"First, CIA approved the President's State of the Union address before it was delivered. Second, I am responsible for the approval process in my Agency. And third, the President had every reason to believe that the text presented to him was sound. These 16 words should never have been included in the text written for the President. "
"The President had every reason to believe that the text presented to him was sound"? No. Since Cheney had to know.
Cheney had to know
How can Tenet the fall when Cheney had to know too? Newsweek:
Claiming that Iraq tried to buy uranium from the African country of Niger wasn’t a judgment call. By the White House’s own admission, it was a fraud, a lie. The envoy sent to investigate the intelligence in February 2002, former ambassador Joseph Wilson, sought out the information and informed the administration. The only question is how high up the food chain his report got. Did it stop at low-level officials as the White House claims, or did it go all the way to the president and vice president?
CIA director George Tenet sent Wilson to Niger after Vice President Cheney asked for an investigation. Wilson asks why Cheney’s office would demand this inquiry and not want to know the result. If Bush really was misled, wouldn’t he want to know who embarrassed him? Who made him a liar? In a White House as obsessed with loyalty as this one, the fact that no heads rolled strongly indicates this could go all the way to Cheney, if not to Bush himself. Who knows how much Cheney tells the boss. Bush is not a detail guy. He may not have wanted to know.
16 words
Seems like the "only one sentence" meme is rapidly mutating into the "16 words" meme. AP:
''These 16 words should never have been included in the text written for the president,'' Tenet said in a statement released after Bush and his national security adviser, Condoleezza Rice, blamed the miscue on the CIA and members of Congress called for someone to be held accountable.

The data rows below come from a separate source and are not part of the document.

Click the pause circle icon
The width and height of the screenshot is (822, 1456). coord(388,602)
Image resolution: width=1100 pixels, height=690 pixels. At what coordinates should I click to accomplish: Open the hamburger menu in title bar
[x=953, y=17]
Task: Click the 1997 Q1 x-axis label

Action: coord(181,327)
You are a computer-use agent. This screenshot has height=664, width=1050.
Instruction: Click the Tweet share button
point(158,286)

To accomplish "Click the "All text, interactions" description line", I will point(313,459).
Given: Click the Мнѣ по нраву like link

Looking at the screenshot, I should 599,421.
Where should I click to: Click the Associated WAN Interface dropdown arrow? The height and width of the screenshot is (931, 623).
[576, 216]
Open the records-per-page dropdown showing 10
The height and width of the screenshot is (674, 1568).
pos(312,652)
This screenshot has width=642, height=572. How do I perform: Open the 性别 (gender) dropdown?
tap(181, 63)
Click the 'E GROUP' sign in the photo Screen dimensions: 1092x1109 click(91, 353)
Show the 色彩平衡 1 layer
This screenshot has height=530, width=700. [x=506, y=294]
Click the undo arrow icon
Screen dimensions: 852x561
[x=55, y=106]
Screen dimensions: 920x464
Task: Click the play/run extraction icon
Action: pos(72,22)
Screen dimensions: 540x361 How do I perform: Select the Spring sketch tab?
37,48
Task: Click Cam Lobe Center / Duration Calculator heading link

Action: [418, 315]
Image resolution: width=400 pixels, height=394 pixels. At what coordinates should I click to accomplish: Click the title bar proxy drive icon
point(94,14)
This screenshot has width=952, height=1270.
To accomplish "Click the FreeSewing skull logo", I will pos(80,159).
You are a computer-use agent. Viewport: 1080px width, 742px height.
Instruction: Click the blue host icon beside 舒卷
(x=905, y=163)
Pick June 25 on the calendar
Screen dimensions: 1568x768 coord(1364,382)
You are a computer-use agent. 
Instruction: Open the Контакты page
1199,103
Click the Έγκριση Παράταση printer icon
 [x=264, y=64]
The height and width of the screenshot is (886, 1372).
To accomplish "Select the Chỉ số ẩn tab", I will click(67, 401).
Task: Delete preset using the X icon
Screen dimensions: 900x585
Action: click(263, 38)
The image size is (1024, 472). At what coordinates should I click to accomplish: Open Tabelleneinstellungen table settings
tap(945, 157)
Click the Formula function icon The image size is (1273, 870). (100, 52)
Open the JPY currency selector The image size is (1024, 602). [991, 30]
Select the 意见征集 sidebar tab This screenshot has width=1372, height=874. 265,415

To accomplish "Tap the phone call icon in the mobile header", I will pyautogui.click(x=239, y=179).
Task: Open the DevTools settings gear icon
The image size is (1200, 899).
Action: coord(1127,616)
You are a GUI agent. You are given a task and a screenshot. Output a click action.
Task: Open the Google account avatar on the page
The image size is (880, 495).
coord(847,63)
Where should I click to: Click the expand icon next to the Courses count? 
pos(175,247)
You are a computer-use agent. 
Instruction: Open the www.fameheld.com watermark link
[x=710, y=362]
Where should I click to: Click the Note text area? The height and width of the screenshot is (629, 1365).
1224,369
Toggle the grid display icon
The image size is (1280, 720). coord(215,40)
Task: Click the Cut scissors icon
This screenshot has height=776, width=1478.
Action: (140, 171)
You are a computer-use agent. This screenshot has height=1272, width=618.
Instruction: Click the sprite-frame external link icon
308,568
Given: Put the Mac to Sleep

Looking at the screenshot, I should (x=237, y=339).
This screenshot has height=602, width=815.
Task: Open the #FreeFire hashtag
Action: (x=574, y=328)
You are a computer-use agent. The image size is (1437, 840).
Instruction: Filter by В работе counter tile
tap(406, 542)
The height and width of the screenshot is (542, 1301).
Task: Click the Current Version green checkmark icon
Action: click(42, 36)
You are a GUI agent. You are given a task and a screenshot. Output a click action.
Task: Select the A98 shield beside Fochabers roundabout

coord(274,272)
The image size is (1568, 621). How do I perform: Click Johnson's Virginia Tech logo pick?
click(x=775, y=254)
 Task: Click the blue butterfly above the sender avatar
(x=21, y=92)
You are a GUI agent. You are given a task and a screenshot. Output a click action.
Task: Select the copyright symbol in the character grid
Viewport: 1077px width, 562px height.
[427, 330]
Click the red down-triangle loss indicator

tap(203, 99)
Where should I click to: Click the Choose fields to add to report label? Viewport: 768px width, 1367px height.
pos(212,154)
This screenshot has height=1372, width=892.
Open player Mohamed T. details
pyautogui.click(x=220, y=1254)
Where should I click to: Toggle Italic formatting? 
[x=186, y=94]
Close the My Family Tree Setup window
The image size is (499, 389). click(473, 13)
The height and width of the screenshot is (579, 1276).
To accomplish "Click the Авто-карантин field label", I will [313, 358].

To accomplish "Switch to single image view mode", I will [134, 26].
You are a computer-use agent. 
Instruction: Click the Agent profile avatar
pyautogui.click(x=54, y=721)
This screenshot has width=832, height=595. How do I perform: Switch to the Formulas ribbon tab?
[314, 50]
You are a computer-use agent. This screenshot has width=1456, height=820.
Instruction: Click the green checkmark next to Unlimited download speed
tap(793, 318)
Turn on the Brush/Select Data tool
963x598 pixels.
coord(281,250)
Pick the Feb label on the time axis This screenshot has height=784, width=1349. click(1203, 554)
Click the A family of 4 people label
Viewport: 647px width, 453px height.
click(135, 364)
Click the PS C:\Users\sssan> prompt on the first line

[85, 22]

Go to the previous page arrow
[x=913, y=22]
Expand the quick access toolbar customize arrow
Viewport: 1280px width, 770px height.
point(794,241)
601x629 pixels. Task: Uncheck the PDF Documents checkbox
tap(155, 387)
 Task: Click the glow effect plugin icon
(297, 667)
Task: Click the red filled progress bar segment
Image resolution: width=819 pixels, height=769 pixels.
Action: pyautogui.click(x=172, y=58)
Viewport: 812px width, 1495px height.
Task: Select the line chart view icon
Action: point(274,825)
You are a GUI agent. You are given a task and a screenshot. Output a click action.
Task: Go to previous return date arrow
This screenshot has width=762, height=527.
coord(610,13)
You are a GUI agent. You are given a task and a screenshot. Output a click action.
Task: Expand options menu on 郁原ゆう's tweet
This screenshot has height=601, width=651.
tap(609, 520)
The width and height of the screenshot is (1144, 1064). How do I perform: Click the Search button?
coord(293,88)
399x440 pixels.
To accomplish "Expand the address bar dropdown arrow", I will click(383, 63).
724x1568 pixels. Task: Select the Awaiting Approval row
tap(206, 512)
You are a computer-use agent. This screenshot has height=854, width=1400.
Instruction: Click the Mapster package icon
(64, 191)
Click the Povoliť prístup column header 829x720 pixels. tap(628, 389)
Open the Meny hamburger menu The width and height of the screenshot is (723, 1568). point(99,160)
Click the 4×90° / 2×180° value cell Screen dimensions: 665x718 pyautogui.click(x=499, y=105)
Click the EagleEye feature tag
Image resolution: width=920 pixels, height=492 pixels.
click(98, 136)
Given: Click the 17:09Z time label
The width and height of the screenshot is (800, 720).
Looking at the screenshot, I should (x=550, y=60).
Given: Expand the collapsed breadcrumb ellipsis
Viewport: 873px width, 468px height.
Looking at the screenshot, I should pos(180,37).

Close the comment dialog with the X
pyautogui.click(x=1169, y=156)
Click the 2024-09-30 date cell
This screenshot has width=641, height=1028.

Count in the aluminum tubes. More than 16...
Who signed off?
Who signed off on the speech? Tenet, like everyone else in this story uses the passive voice -- "should never have been included."
OK, they shouldn't have "been included." Who signed off on the speech? What was the paper trail.
Honestly, it's like dealing with a six-year-old.
"It broke!" (passive voice)
"Well, who broke it?"
"It got included..."
Well, who included it? Where does the buck stop?
NOTE: And remember the big picture: It's the pattern of deceit that matters, not playing Gotcha! with each and every lie. Just like with a six-year-old.